During March, outpatient visits dropped roughly 60 percent, which boosted telehealth visits up to 46 percent across health facilities.
Due to a decrease in ambulatory care visits and an increase of telehealth or remote visits, health organizations and clinicians leveraged their health IT and EHRs to provide optimal care to their respective patients, the report suggested.
"For nearly twenty years, Surescripts has recognized that the digitization of health information drives significant improvements in care quality, safety and costs," Tom Skelton, chief executive officer of Surescripts, said in a statement.
"As the entire healthcare industry has faced incredible challenges over the past several months, the need for enhanced information sharing has triggered an acceleration of innovation and adoption that is putting these critical tools in the hands of more providers to help improve healthcare."
Surescripts noted an increase in ePrescribing, prescription price transparency, and electronic case reporting (eCR) to public health facilities, as providers worked to adapt to these uncontrollable circumstances.
With patients potentially using various health facilities or telehealth to conduct visits, the Surescripts ePrescribing platform hit over 1 million prescribers in August. According to the vendor, this was a 25,000-prescriber increase since December 2019.
Number of prescribers enabled Electronic Prescribing for Controlled Substances (EPCS), which can help providers control opioid fraud and abuse, also increased from 50 percent in January to over 55 percent.
Prescription drug costs are a huge sticking point for both patients and providers. For patients, a hefty price tag can be the difference between getting their medications for paying their rent that month; more often than not, patients choose the rent.
According to an earlier Surescripts survey, roughly 50 percent of patients said they had not filled a medication because it was too expensive, and approximately 30 percent said the prescription took too long to fill.
And for providers, the poor medication adherence that stems from high prescription drug costs can have disastrous effects on outcomes, putting the patient in danger.
As a result, the vendor’s Real-Time Prescription benefit now has over 300,000 prescribers utilizing the tool. This EHR-embedded tool gives access to therapeutic alternatives, real-time prescription costs, and coverage details to its users.
“This tool saves a ton of time and resources for our staff, from processing prescriptions, then reversing them, wasting supplies, returning meds to stock … Real-Time Prescription Benefit makes it so much more efficient,” Mehul Khakhkhar, owner of Upgrade Pharmacy, said in a statement. “Best of all, price transparency technology can help us achieve the best possible outcomes for our patients."

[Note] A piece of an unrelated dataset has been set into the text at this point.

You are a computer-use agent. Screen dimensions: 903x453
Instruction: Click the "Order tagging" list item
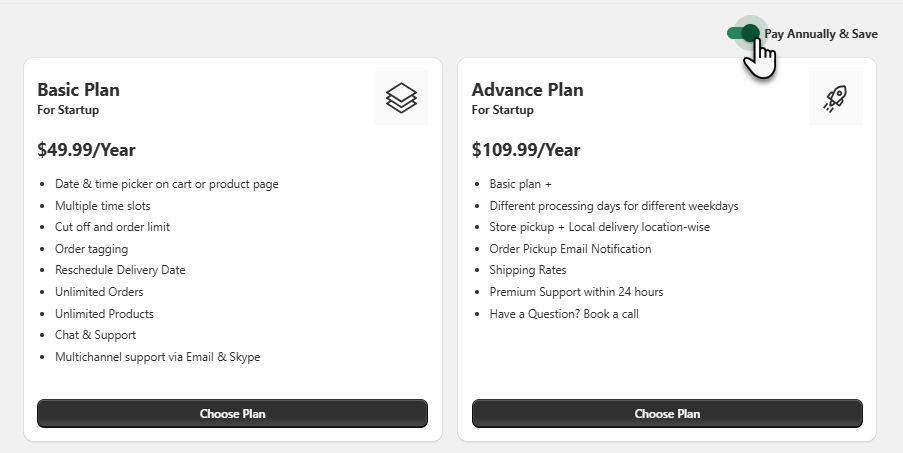(x=91, y=249)
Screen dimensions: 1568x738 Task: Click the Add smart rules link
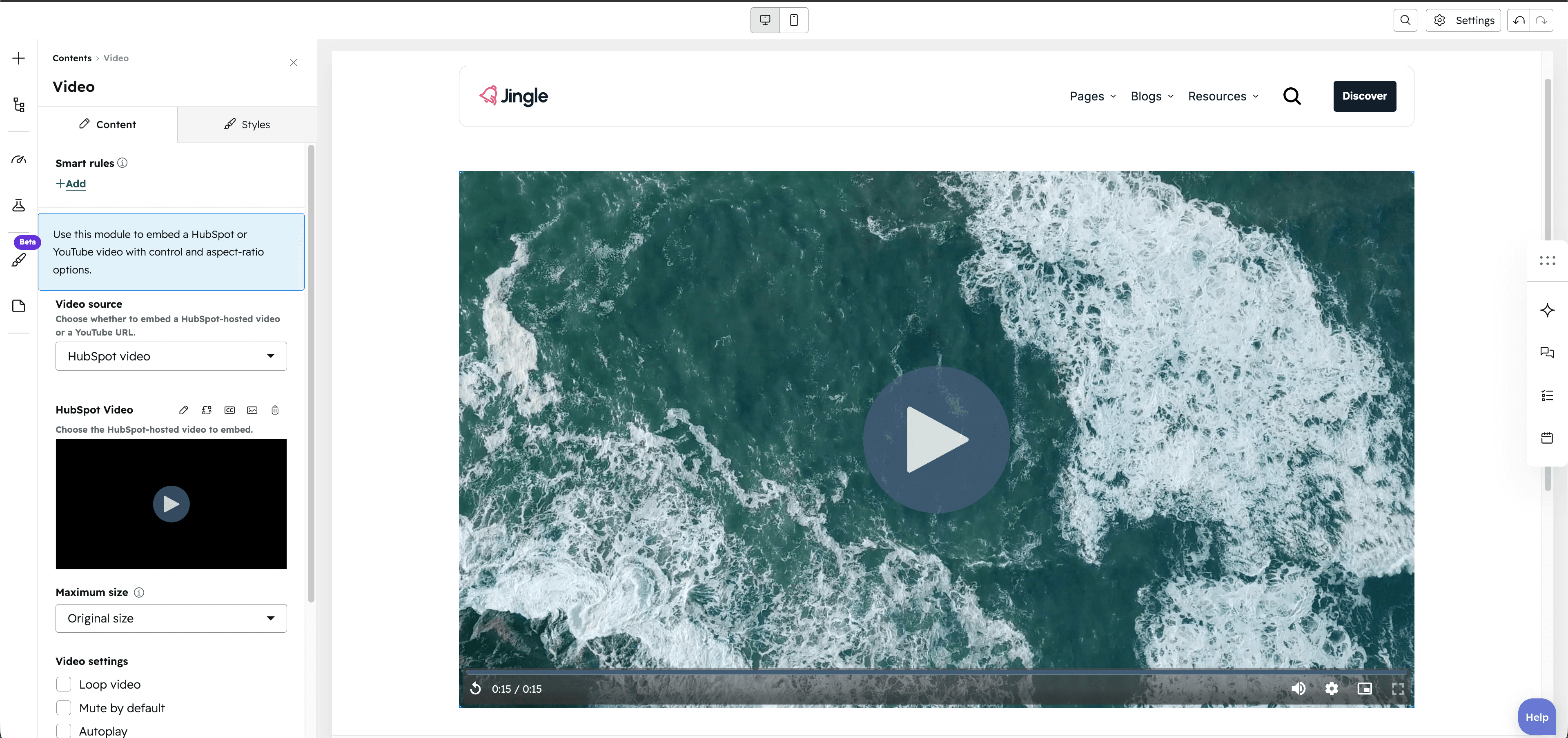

Finally, Surescripts reported an influx of providers using electronic case reporting (eCR). eCR is the automated production and submission of reportable diseases and conditions from the EHR to public health agencies, according to the Center for Disease Control & Prevention.
Between February and July, the vendor exchanges more than one million COVID-19 eCR reports to public health agencies.
“COVID-19 has shone a bright light on our need to need to maximize the use of standards-based interoperability tools … As one of the original eCR pilots, we were able to go live in about three days and hope to advance eCR as a nationwide approach to case reporting,” Steven Lane, MD, director of Clinical Informatics, Privacy, Information Security & Interoperability for Sutter Health.
The integration of these platforms has helped prescribers and pharmacists streamline prior authorization, manage drug shortages, support patients over telehealth platforms, and process prior authorizations.